# EXERCISE DETAILS
Only one span is wanted from the lines below: from the one with "Where should I click to: Select" up to and including the one with "Show hidden system tray icons arrow". Copy it exactly, without images.

[[ MATERIAL PROVIDED, beginning ]]

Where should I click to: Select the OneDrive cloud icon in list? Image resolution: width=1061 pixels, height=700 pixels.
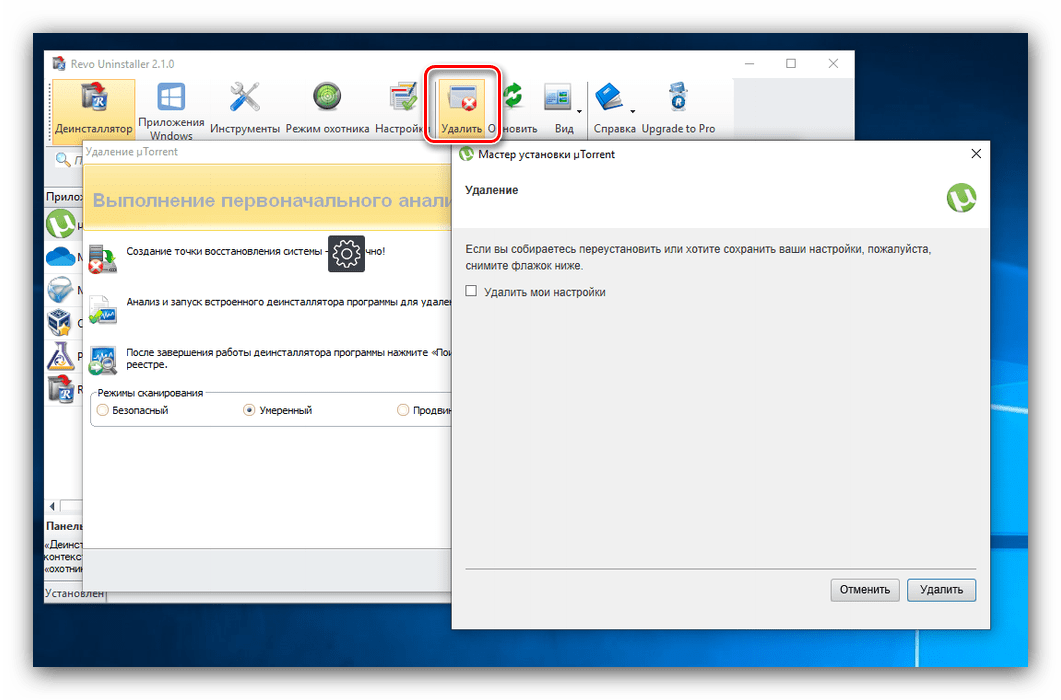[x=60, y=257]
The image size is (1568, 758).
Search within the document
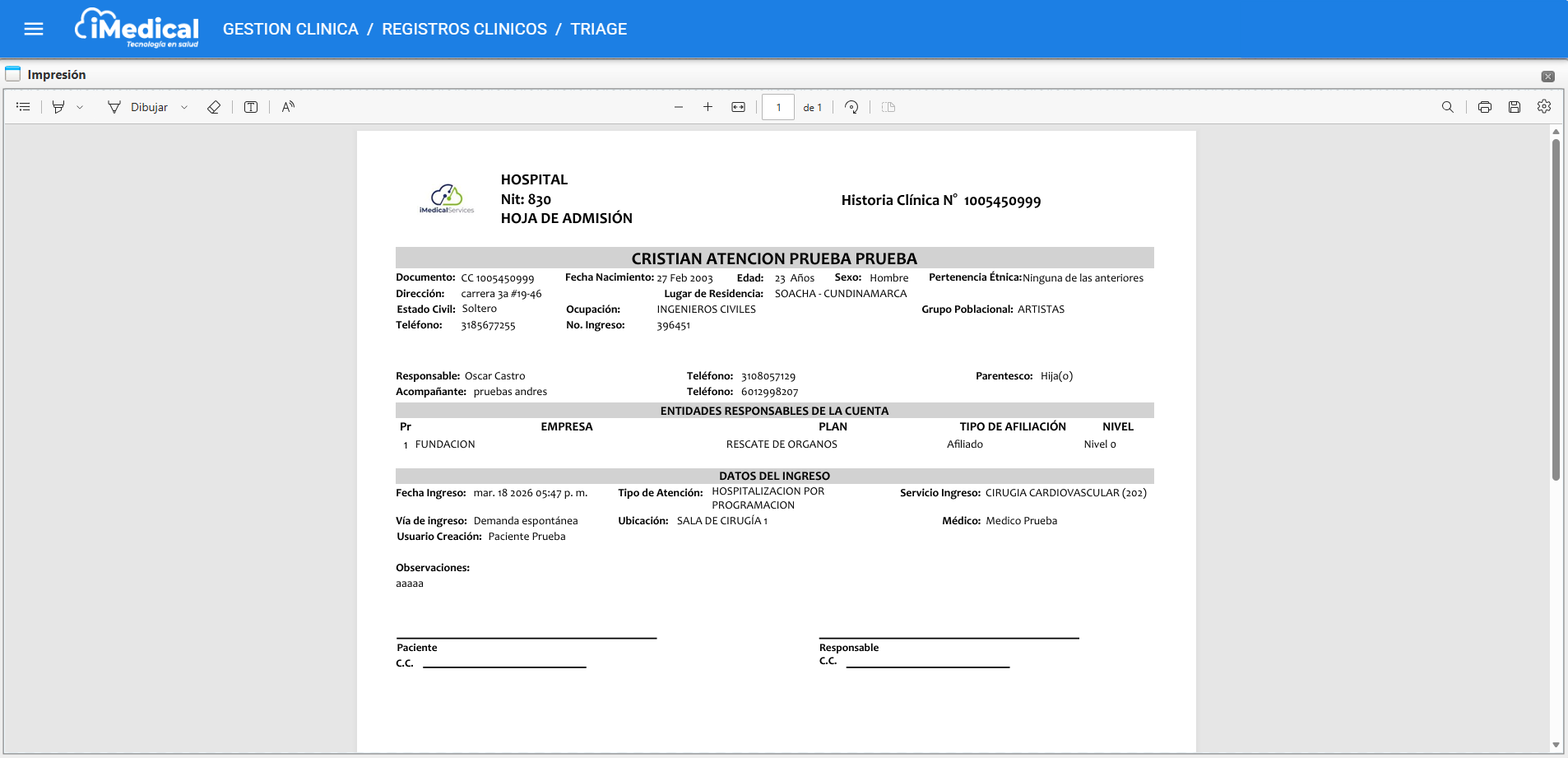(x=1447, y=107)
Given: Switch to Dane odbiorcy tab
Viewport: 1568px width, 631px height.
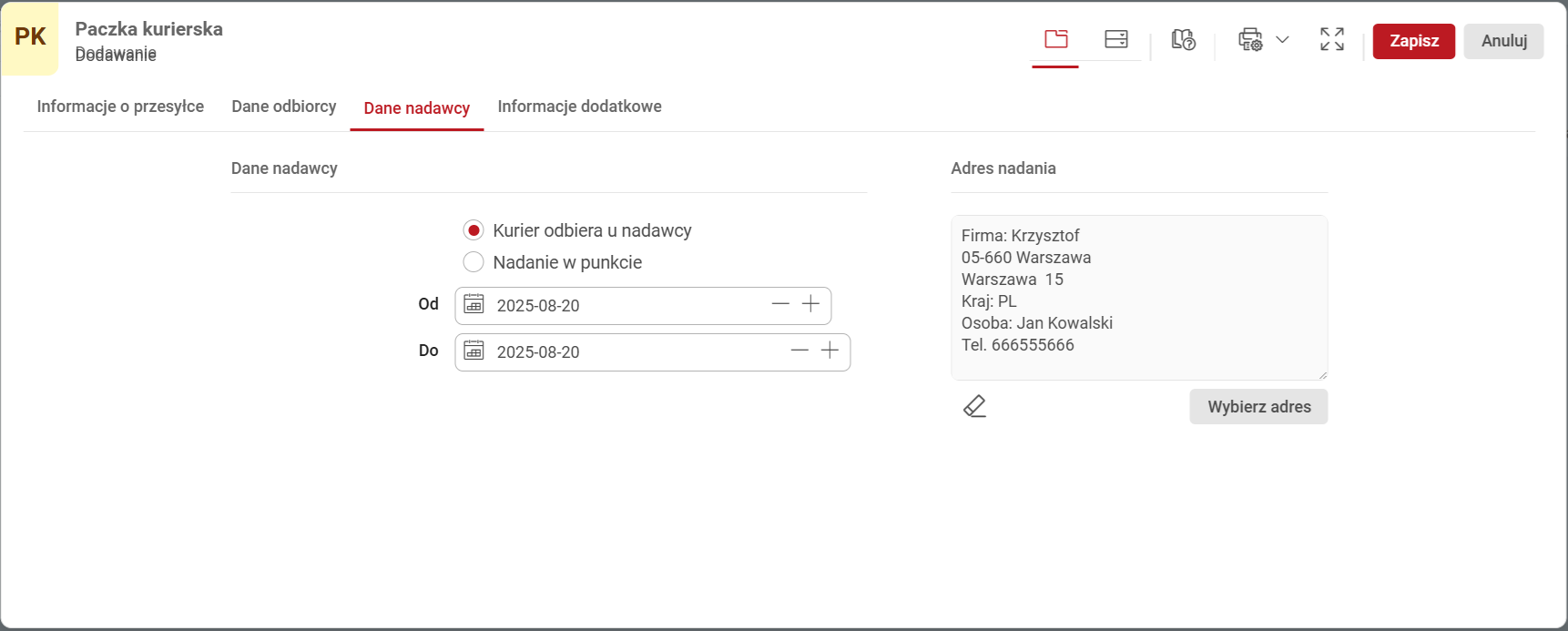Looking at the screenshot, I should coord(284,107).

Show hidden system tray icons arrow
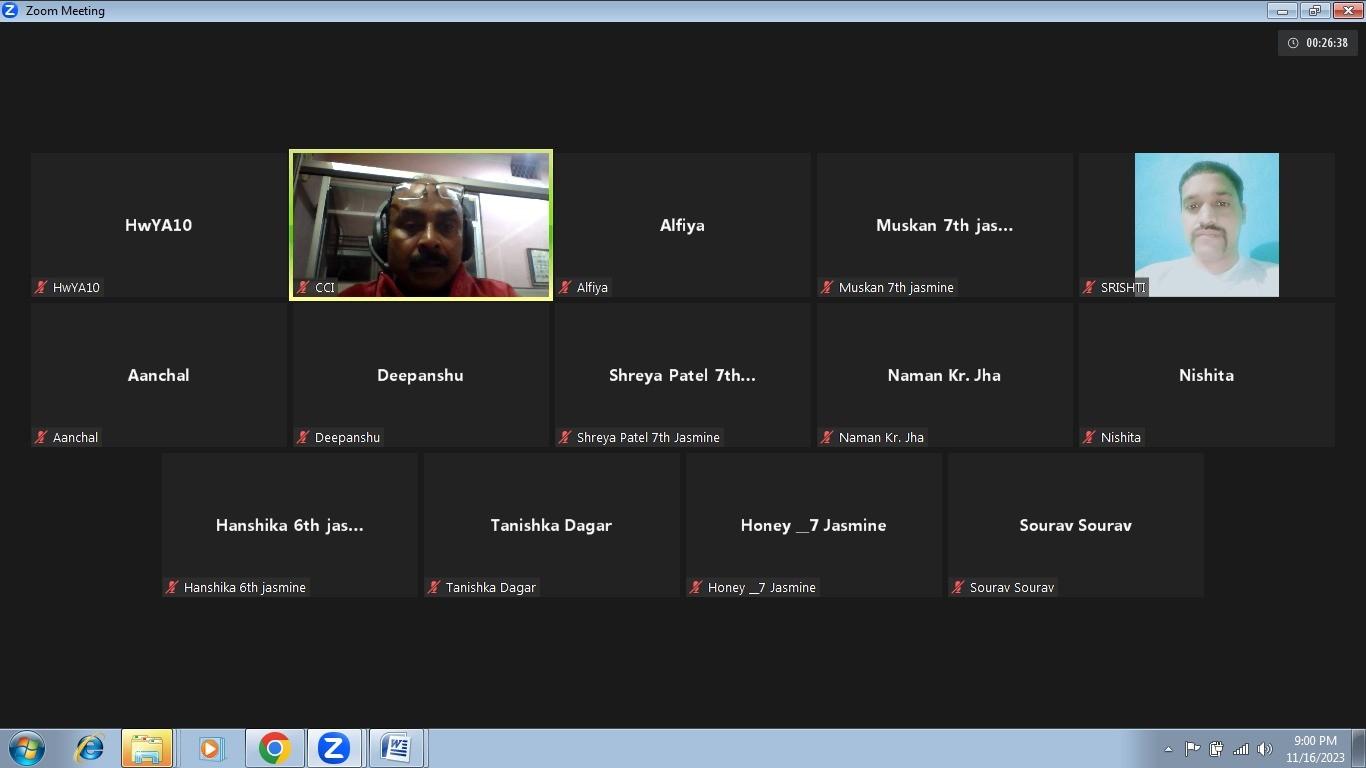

[[ MATERIAL PROVIDED, end ]]
[[ MATERIAL PROVIDED, beginning ]]

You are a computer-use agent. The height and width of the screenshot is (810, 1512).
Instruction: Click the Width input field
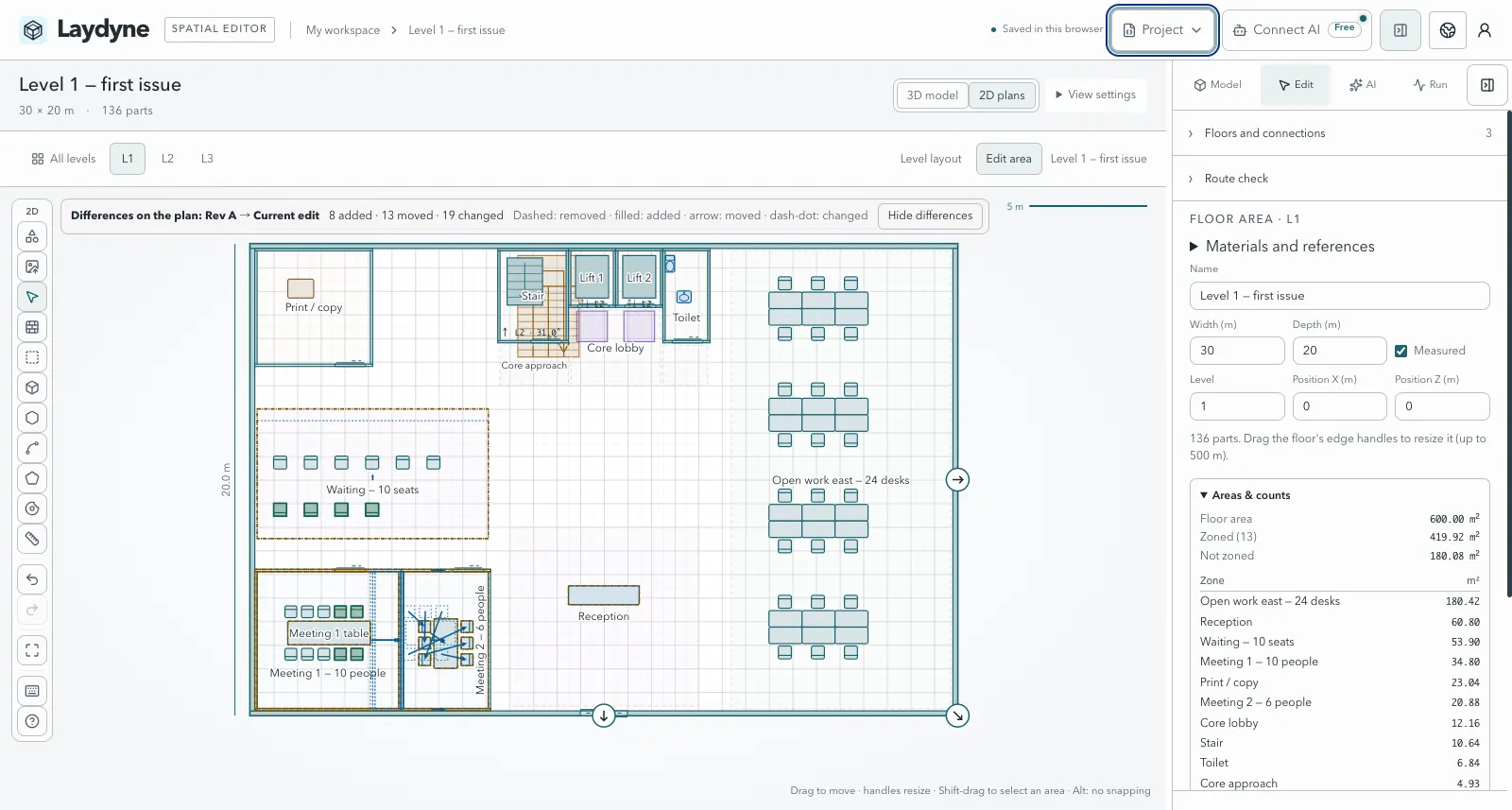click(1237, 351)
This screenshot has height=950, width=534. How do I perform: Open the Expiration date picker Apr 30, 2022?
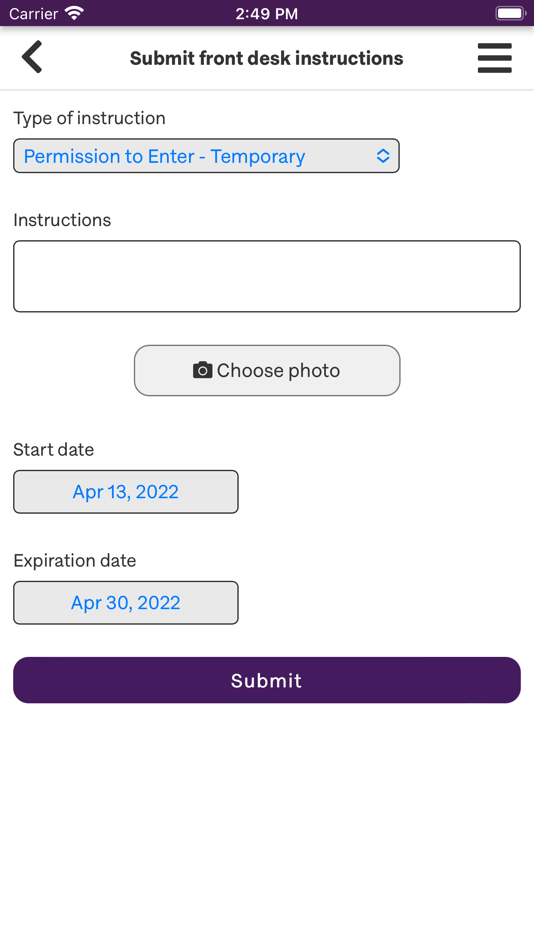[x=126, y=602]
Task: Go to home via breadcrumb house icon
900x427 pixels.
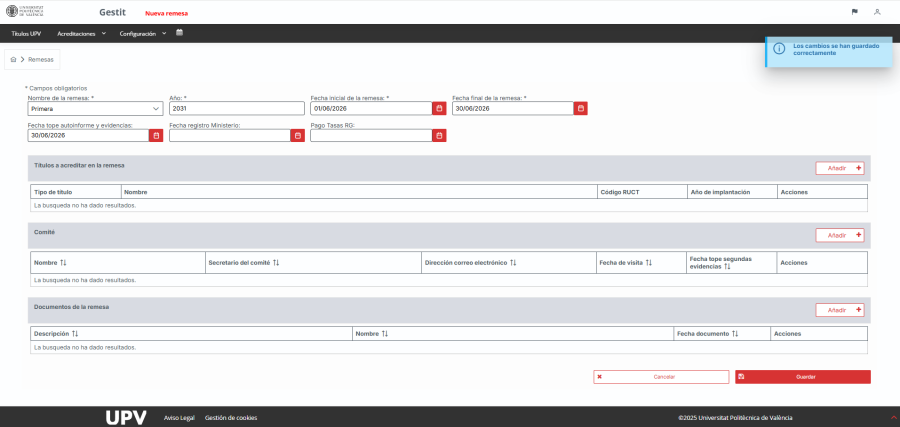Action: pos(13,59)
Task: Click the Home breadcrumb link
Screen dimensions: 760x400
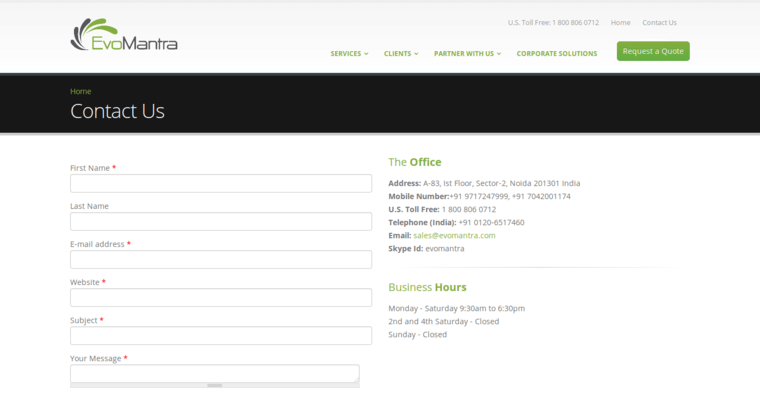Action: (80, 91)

[[ MATERIAL PROVIDED, end ]]
[[ MATERIAL PROVIDED, beginning ]]

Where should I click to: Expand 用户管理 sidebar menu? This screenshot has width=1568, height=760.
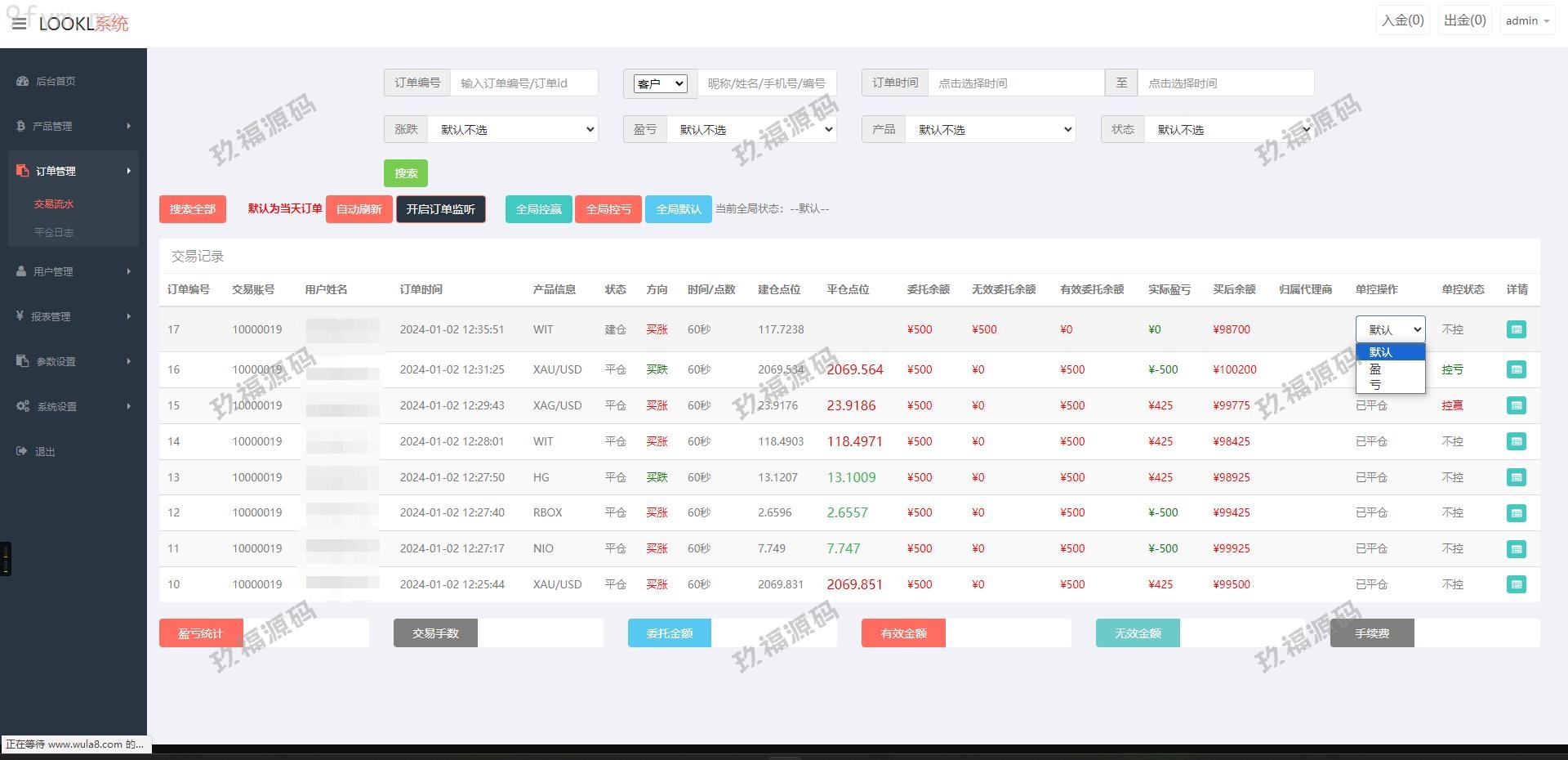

[[ MATERIAL PROVIDED, end ]]

# OUTPUT OF THE TASK
Where should I click to: Select the OneDrive cloud icon in list? Image resolution: width=1061 pixels, height=700 pixels.
[x=60, y=257]
The image size is (1568, 758).
Search within the document
(x=1447, y=107)
Given: Switch to Dane odbiorcy tab
Viewport: 1568px width, 631px height.
Looking at the screenshot, I should coord(284,107).

Show hidden system tray icons arrow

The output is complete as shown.